[Data for this task — start]
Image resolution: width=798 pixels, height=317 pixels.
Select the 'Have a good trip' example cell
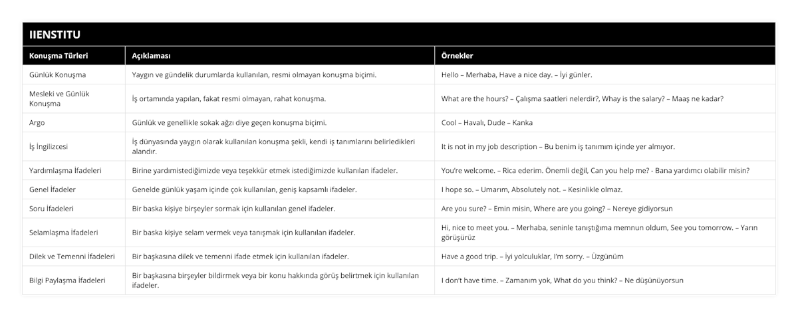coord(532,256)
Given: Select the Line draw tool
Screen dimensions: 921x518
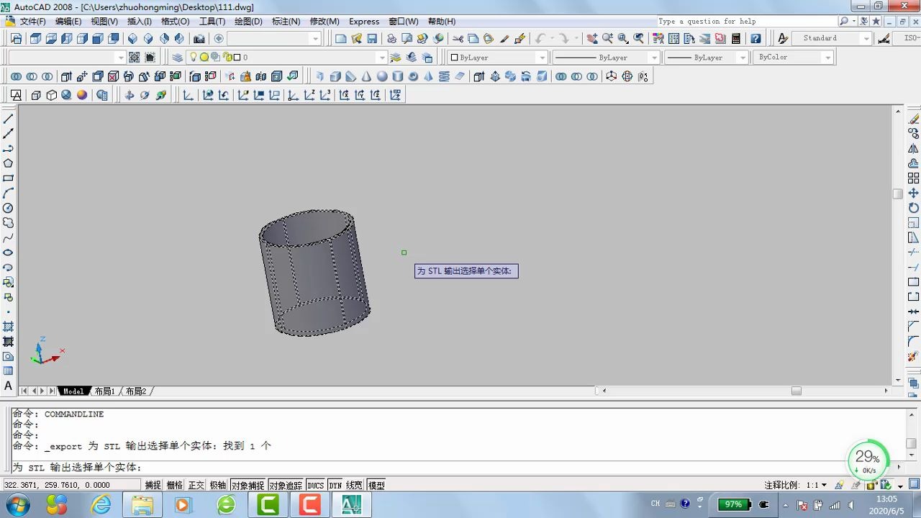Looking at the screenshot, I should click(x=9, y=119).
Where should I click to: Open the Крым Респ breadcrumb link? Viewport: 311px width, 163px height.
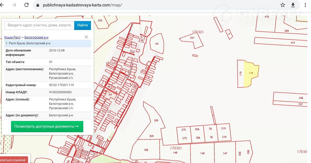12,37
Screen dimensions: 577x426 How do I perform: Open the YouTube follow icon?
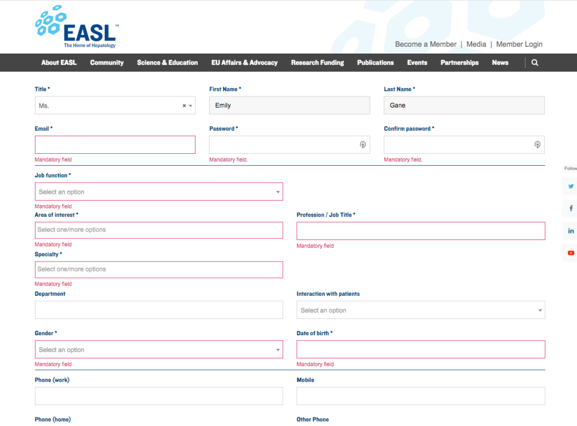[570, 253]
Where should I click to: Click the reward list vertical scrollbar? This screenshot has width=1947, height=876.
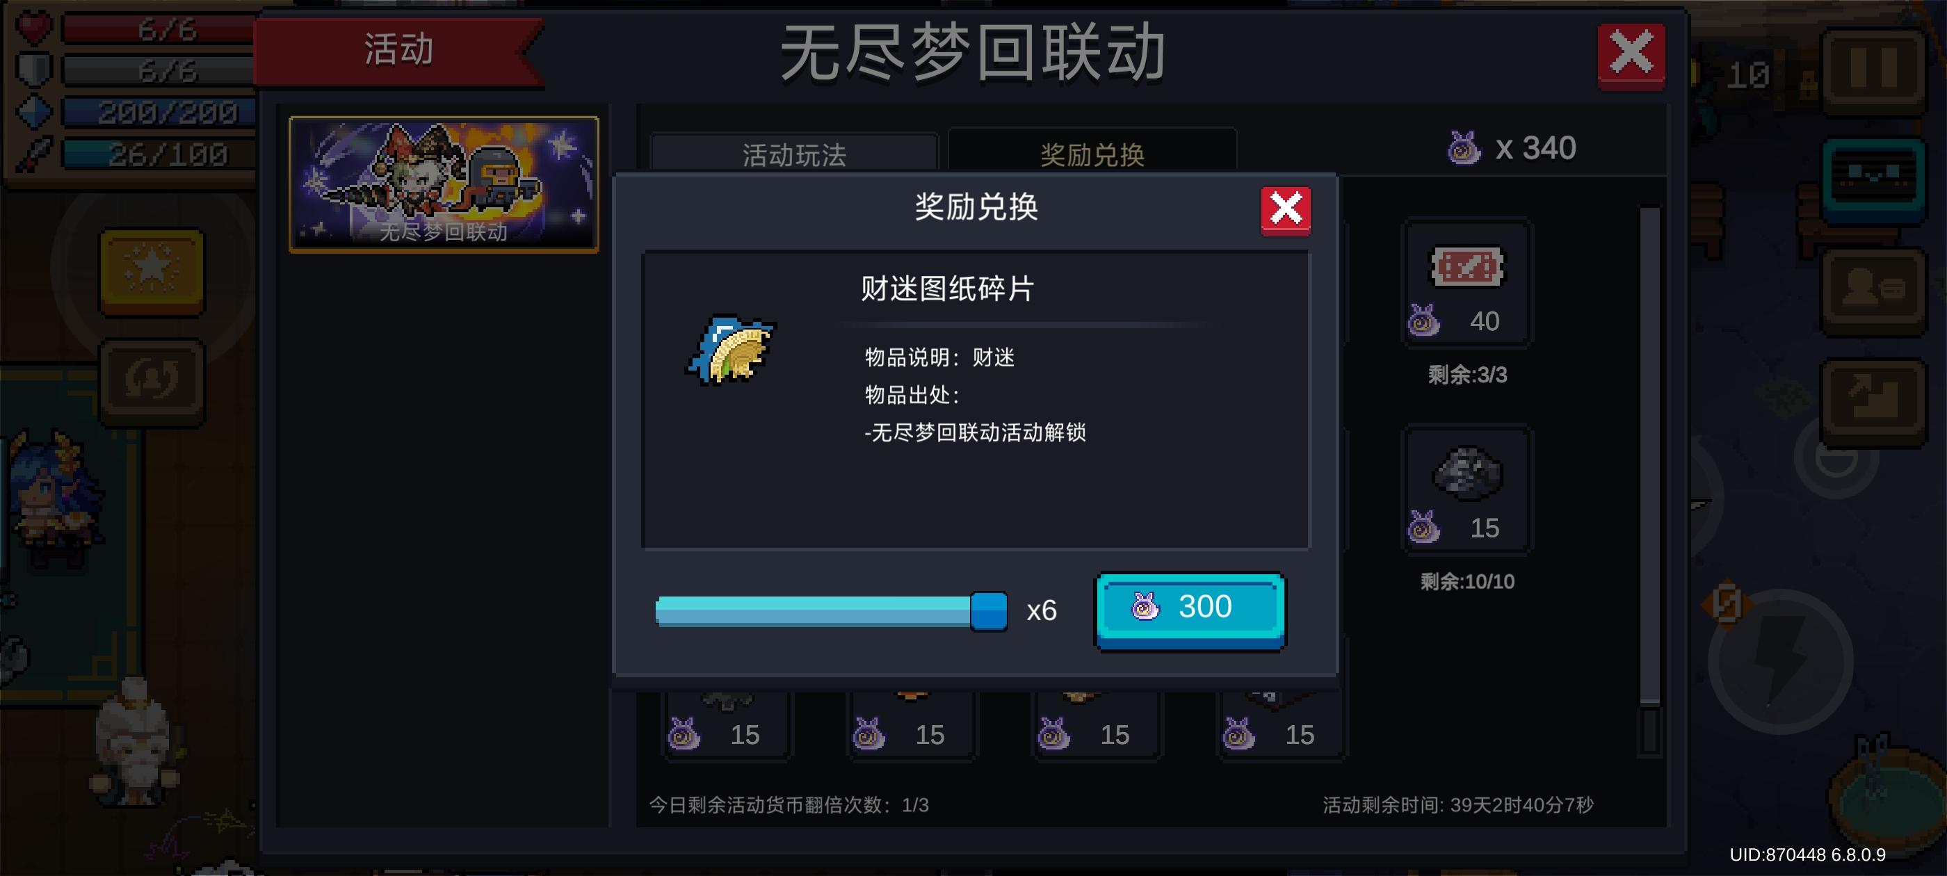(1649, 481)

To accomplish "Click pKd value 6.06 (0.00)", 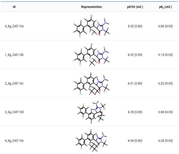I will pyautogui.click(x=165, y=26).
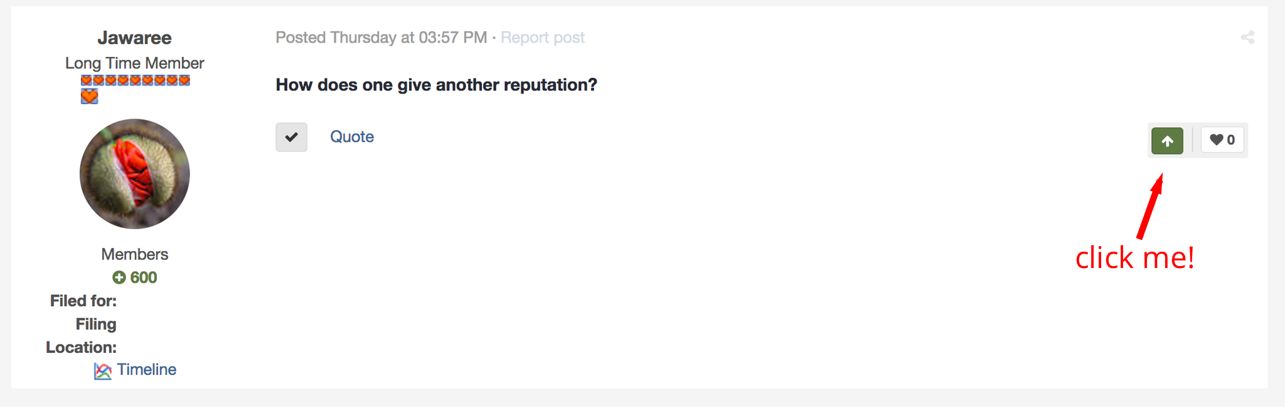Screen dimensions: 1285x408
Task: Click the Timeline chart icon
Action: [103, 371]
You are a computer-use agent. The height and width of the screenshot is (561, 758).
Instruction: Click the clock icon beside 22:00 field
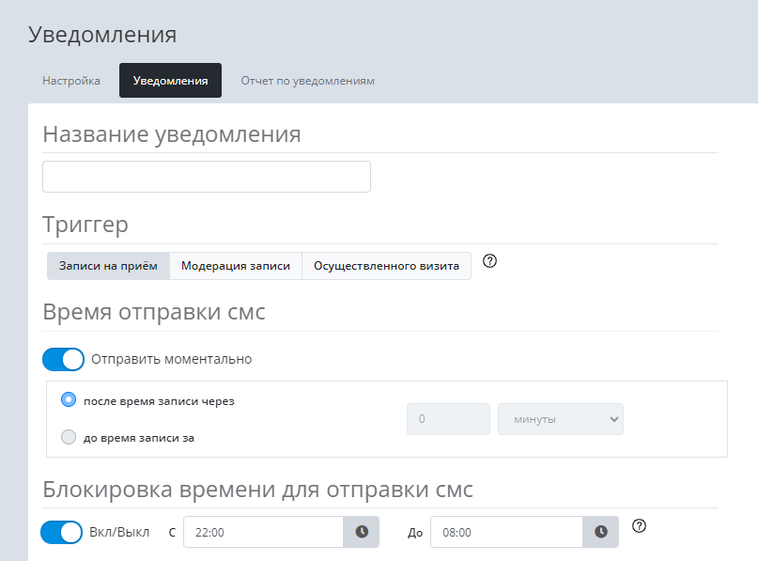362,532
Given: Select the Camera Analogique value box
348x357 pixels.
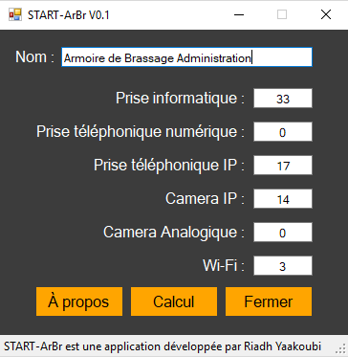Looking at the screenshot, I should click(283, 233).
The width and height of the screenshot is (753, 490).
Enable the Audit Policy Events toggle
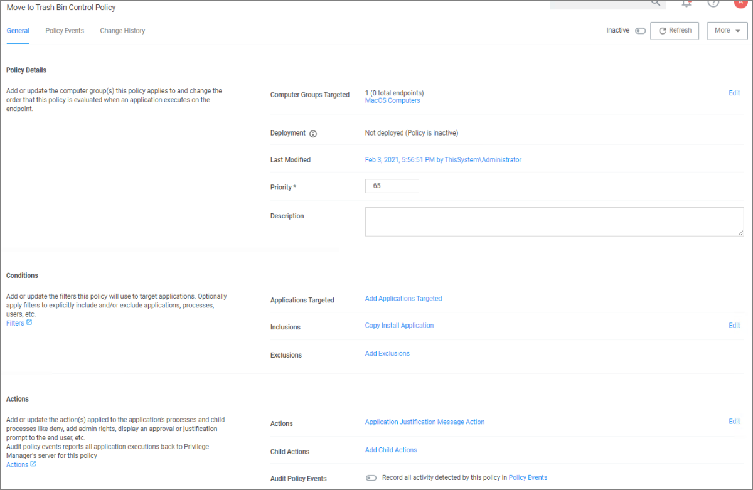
[Data for this task — finish]
• **Task prompt**: Every line of the records above where the string "Given" is found should be copied.

• **Written answer**:
Given: Select the Line draw tool
Given: Select the Camera Analogique value box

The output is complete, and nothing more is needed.